Das braucht Torsten Körner beim Nachfolger seines Dokumentarfilm-Hits „Die Unbeugsamen“ (2020), in dem er Politikerinnen der Bonner Republik und ihrem Kampf um politische Teilhabe ein filmisches Denkmal setzte, der fast 200.000 Zuschauer in die Kinos strömen ließ, nicht zu befürchten. Schließlich war der Eiserne Vorhang längst gefallen, als ihm 15 selbstbewusste Frauen vom Patriarchat im Land der staatlich verordneten Gleichberechtigung – Otto Grotewohls Rede am 27. September 1950 in der Volkskammer ist im O-Ton zu hören – erzählten und von ihrem Kampf um Chancengleichheit im Arbeiter- und Bauernstaat.
„Sich durchbeißen oder durchgebissen werden“ lautete, so die Schriftstellerin Katja Lange-Müller, die Devise der Frauen in der DDR. Was die Tochter der Genossin Inge Lange, Leiterin der Abteilung Frauen des Zentralkomitees der SED, mit 16 Jahren am eigenen Leib erfahren hat, als sie wegen „unsozialistischen Verhaltens“ von der Schule verwiesen wurde und eine Lehre als Schriftsetzerin absolvierte. Dabei, so die Defa-Regieassistentin Barbara Mädler, brauchte die DDR „die Urkraft der Frauen“, bloß nicht „in Positionen, wo sie der politischen Ebene gefährlich werden konnten.“
Dennoch konnte die „Bastion der Männer“, so einer der zahlreichen Zwischentitel des Films, durchbrochen werden. Etwa von der Landwirtin und „Heldin der Arbeit“ Solveig Leo, die nach einem Fernstudium von der SED zum Vorsitzenden ihrer Landwirtschaftlichen Produktionsgenossenschaft (in der DDR waren alle Berufsbezeichnungen männlich) ernannt wurde gegen erheblichen Widerstand der LPG-Mitglieder. Oder von Brunhilde Hanke, dem langjährigen Potsdamer Oberbürgermeister: eine nach eigenen Worten absolute Ausnahme in einem so hohen politischen Amt.

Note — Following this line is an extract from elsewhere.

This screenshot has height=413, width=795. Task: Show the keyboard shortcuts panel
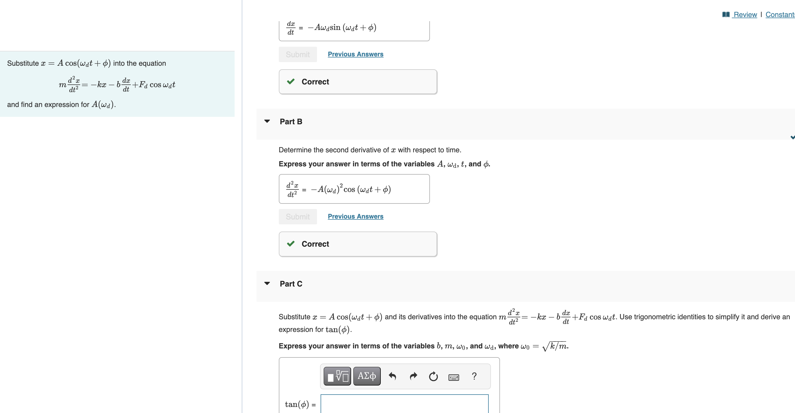pos(454,377)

Für die Malerin und Hochschullehrerin Prof. Doris Ziegler, Schülerin von Werner Tübke und Wolfgang Mattheuer in Leipzig, lag damals der Geniekult des Künstlers ausschließlich beim Mann. Und auch wenn Defa-Dokumentarfilme häufig das Gegenteil behaupten: Karin Seyfarth, Metallurgin und FDJ-Vertreterin in der Volkskammer, fühlte sich in der Kaltwalzstraße der Maxhütte Unterwellenborn von den männlichen Kollegen nicht ernstgenommen.

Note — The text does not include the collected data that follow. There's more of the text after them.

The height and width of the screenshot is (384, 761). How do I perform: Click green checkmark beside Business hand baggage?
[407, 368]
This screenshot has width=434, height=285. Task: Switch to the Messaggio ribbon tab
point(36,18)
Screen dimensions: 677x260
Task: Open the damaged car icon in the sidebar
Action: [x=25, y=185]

„Wenn die Oma nicht wär“: Von der Wiege bis zur Bahre gabs die staatliche Rundum-Betreuung, aber die Schauspielerin Katrin Saß und die Comiczeichnerin Anke Feuchtenberger berichten anekdotenreich von familiären Alternativen. Die hilfreich ins Spiel kommen, wenn Angehörige wie die als „Madonna vom Prenzlauer Berg“ geadelte Malerin Annemirl Bauer „Zersetzungsmaßnahmen“ der Staatssicherheit ausgesetzt sind, von denen ihre Tochter Amrei Bauer berichtet.

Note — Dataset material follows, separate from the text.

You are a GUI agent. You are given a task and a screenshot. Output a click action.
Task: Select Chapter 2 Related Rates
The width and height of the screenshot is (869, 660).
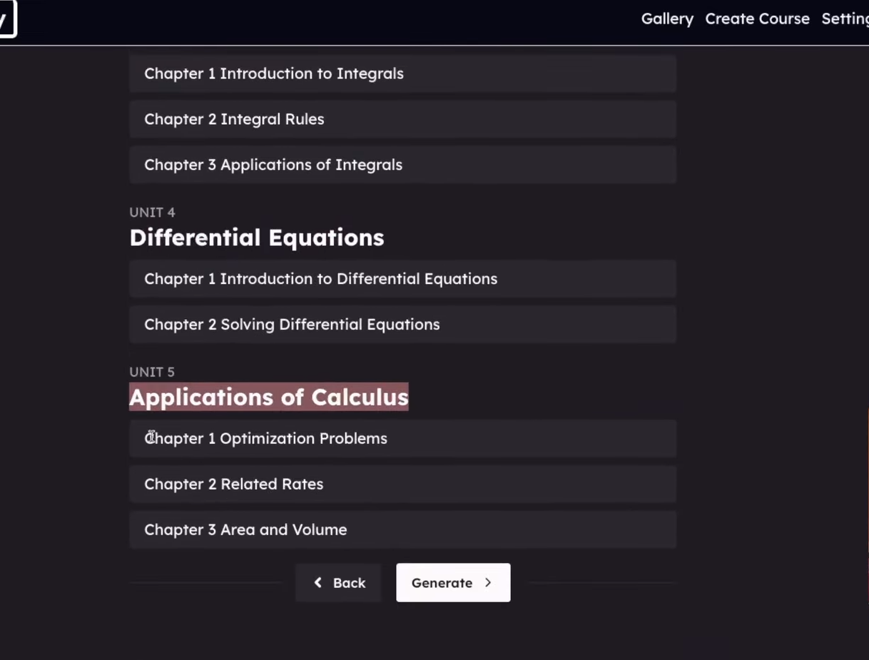pyautogui.click(x=402, y=484)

Weitere Gesprächspartnerinnen Torsten Körners sind die Zahnarzthelferin Kerstin Bienert als Tochter der „Wittstock“-Protagonistin Renate Strothmann in der wohl berühmtesten Langzeit-Doku der Defa, die Verhaltensbiologin Marina Grasse, 1990 die erste und einzige Gleichstellungsbeauftragte der DDR in der Übergangsregierung von Lothar de Maizière, die Friedensaktivistin Ulrike Poppe, die 1980 den ersten unabhängigen Kinderladen der DDR mitgegründet hat, Christina „Tina“ Powileit, Schlagzeugerin der DDR-Frauenrockbands „Femini“ und „Mona Lise“ („Frauen müssen sich doppelt beweisen, bis sie akzeptiert werden“) und die wegen „Staatsverleumdung“ zu einem Jahr Haft im berüchtigten Frauenknast Hoheneck verurteilte punkige Multi-Künstlerin Gabriele Stötzer.
Die hochspannende Doku wird ergänzt durch zeitgenössische TV- (Irmtraud Morgner, „Ede“ Schnitzler, Steffi Spira) und Filmausschnitte („Spur der Steine“, „Solo Sunny“, „Das Kaninchen bin ich“) sowie durch viel Musik vom „Silly“-Hit „So ‘ne kleine Frau“ über „Sag mir wo du stehst“ des FDJ-Oktoberclubs und dem Pionierlied „Unsere Heimat“ bis hin zum Promisingen der Ernst-Thälmann-Pioniere mit der Volksbildungs-Ministerin Margot Honecker.